Produce a verbatim copy of the lines from the one holding "Next (340, 435)" through the last line of the listing, and nothing else.

=====

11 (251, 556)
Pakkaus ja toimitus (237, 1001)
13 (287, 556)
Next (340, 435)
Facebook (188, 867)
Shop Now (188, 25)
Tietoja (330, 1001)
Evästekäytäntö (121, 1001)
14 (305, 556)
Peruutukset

=====

**Answer below**
Next (340, 435)
Facebook (188, 867)
Shop Now (188, 25)
Tietoja (330, 1001)
Evästekäytäntö (121, 1001)
14 (305, 556)
Peruutukset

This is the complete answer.